** BEGIN STORED ROWS **

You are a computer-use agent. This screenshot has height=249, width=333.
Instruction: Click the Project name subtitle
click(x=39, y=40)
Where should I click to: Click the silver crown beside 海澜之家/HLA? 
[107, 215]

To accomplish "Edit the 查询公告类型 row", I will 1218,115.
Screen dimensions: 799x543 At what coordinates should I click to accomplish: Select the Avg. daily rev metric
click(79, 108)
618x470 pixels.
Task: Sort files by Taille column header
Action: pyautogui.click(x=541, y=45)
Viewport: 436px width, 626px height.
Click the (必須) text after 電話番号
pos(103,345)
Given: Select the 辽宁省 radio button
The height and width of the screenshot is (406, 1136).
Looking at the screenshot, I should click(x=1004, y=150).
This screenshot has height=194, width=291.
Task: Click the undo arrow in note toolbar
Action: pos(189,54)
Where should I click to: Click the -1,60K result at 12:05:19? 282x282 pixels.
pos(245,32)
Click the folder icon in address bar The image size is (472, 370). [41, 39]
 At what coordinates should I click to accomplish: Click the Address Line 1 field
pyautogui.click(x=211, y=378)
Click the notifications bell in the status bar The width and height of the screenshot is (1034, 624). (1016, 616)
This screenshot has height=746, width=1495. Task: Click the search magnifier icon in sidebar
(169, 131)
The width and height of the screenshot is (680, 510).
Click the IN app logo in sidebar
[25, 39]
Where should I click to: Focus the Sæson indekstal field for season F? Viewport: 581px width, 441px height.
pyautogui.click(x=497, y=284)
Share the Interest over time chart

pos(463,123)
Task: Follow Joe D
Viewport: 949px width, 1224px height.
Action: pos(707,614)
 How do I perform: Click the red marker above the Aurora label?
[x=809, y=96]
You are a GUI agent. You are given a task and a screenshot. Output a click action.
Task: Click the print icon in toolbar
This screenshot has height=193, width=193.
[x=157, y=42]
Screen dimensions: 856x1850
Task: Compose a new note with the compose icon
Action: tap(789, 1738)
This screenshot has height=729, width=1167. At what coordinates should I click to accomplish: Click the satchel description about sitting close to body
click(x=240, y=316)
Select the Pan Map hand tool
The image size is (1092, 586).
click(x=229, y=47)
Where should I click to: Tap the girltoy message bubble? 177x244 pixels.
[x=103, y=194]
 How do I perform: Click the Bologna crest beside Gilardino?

** END STORED ROWS **

__PROBLEM REQUIREMENTS__:
Collect every line in the rows above that contains the word "Select", and copy each of those lines in full.

__SOLVED PROBLEM__:
Screen dimensions: 799x543 At what coordinates should I click to accomplish: Select the Avg. daily rev metric
Given: Select the 辽宁省 radio button
Select the Pan Map hand tool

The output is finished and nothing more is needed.